*Task description:* Could you copy, word for word, only the lines from the one containing "Uncheck 'Контролировать количество' checkbox" through the last line of the records below, both included?

*Data provided:*
****

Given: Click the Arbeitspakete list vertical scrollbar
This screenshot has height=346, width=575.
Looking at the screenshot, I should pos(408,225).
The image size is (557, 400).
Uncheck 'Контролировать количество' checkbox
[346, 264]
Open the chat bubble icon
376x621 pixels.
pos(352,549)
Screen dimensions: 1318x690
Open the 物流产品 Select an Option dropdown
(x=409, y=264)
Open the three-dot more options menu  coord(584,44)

****

*Solution for this problem:*
Uncheck 'Контролировать количество' checkbox
[346, 264]
Open the chat bubble icon
376x621 pixels.
pos(352,549)
Screen dimensions: 1318x690
Open the 物流产品 Select an Option dropdown
(x=409, y=264)
Open the three-dot more options menu  coord(584,44)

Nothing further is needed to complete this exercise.